Commit Graph

7 Commits

Author SHA1 Message Date
Joe McDonnell
5acce4d200 IMPALA-9472,IMPALA-9473: Add per-partition metrics for data cache
This adds two sets of metrics. The first is per-partition metrics
to track the performance of the underlying filesystem for the
data cache. It keeps histograms of read, write, and eviction
latency for each data cache partition along with another metric
recording the path for the partition.
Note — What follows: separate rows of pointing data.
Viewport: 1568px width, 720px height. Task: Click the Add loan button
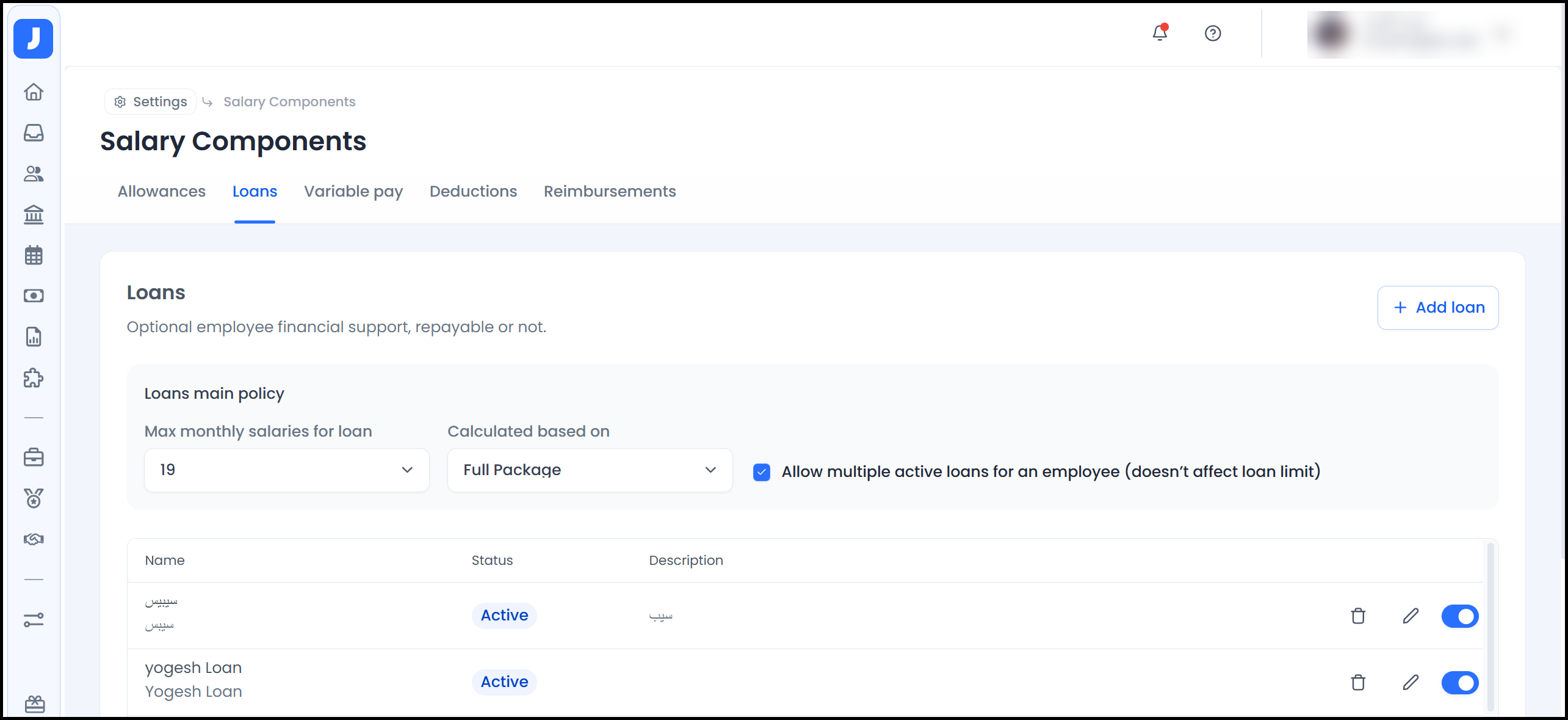(1437, 307)
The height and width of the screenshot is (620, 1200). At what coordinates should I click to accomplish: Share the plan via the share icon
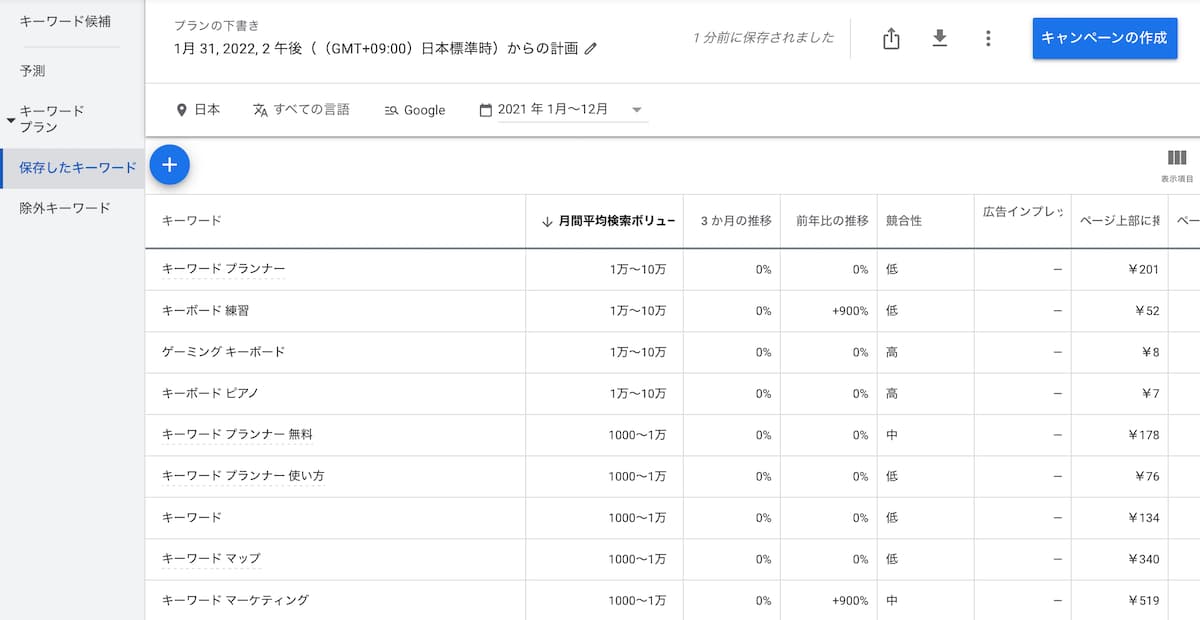890,37
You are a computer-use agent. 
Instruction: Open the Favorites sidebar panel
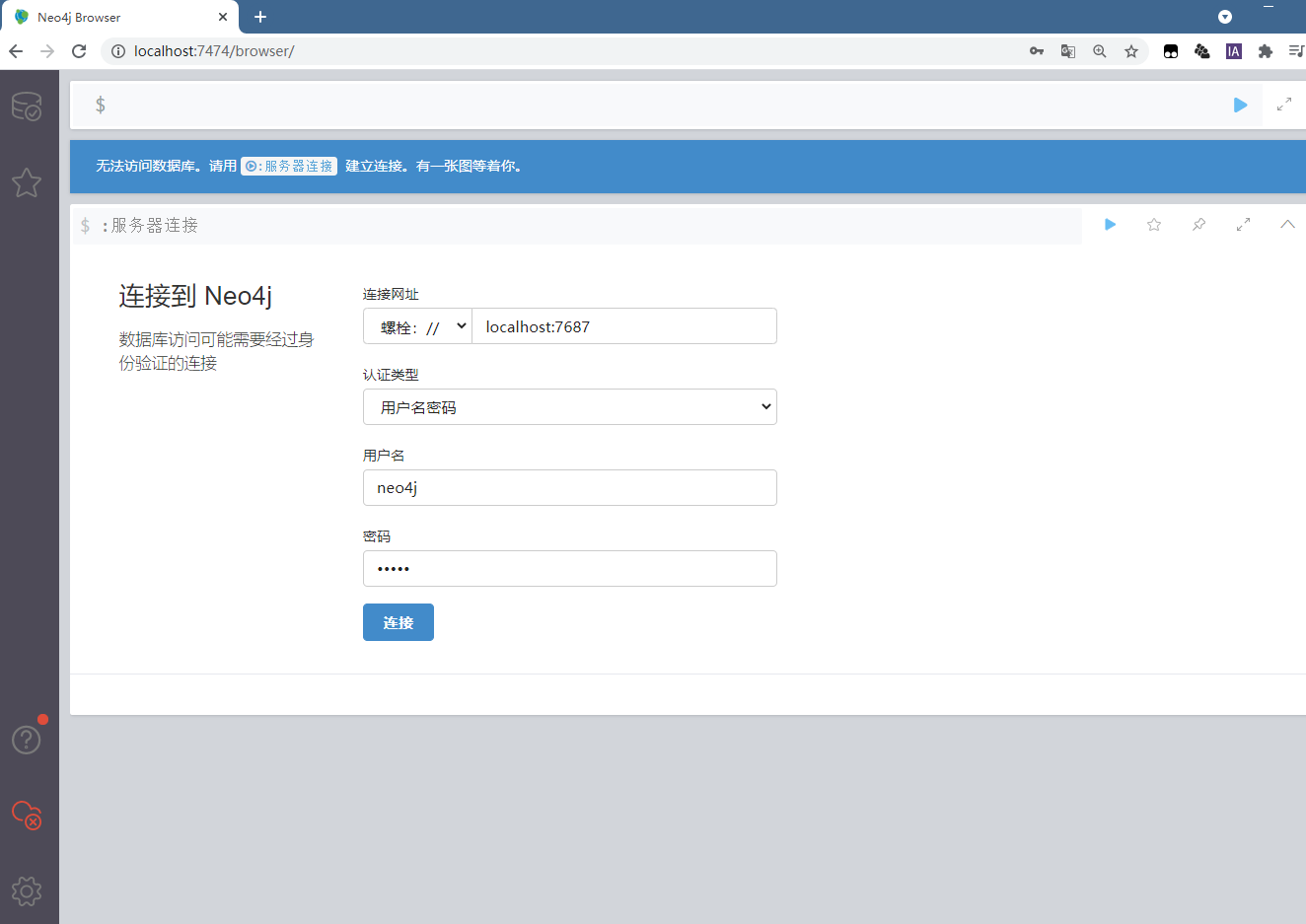tap(27, 182)
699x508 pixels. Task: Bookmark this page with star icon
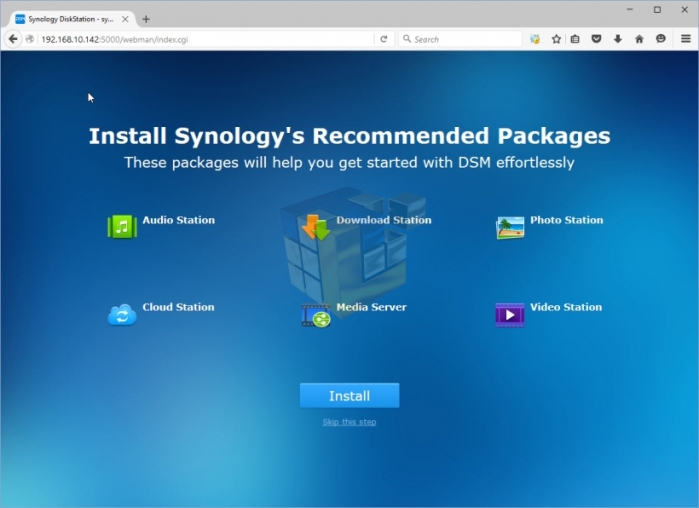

These are exposed as the
following metrics:
impala-server.io-mgr.remote-data-cache-partition-$0.path
impala-server.io-mgr.remote-data-cache-partition-$0.read-latency
impala-server.io-mgr.remote-data-cache-partition-$0.write-latency
impala-server.io-mgr.remote-data-cache-partition-$0.eviction-latency

This also adds metrics to keep counts of hits, misses, and entries
in the data cache. Since reducing the latency of IO is an important
feature of the data cache, the absolute count of hits and misses
is as important as the hit bytes and miss bytes. This adds the
following metrics:
impala-server.io-mgr.remote-data-cache-hit-count
impala-server.io-mgr.remote-data-cache-miss-count
impala-server.io-mgr.remote-data-cache-num-entries

To track metrics around inserts, this also adds the following
metrics:
impala-server.io-mgr.remote-data-cache-num-inserts
impala-server.io-mgr.remote-data-cache-dropped-entries
impala-server.io-mgr.remote-data-cache-instant-evictions
An instant eviction happens when inserting an entry into the cache
fails and the entry is immediately evicted during insert. This is
currently only possible for LIRS when the entry's size is larger
than the unprotected capacity. This manifests when the cache
size is very small. For example, for an 8MB entry, this would
manifest when a cache shard is smaller than 160MB. This metric
is primarily for debugging.

Testing:
 - Hand testing to verify the per-partition latency histograms
 - Modified custom_cluster/test_data_cache.py to also test
   the counts.

Change-Id: I56a57d75ff11f00ebc85b85bcaf104fb8108c478
Reviewed-on: http://gerrit.cloudera.org:8080/15382
Reviewed-by: Thomas Tauber-Marshall <tmarshall@cloudera.com>
Tested-by: Impala Public Jenkins <impala-public-jenkins@cloudera.com>
2020-04-01 14:37:58 +00:00
Joe McDonnell
01691b998a IMPALA-8690: Add LIRS cache eviction algorithm
One concern for the data cache is that the LRU eviction
algorithm is suceptible to being flushed by large
scans of low priority data. This implements the LIRS algorithm
described in "LIRS: An Efficient Low Inter-reference Recency
Set Replacement Policy to Improve Buffer Cache Performance"
by Song Jiang / Xiaodon Xhang 2002. LIRS is a scan-resistent
eviction algorithm with low performance penalty to LRU.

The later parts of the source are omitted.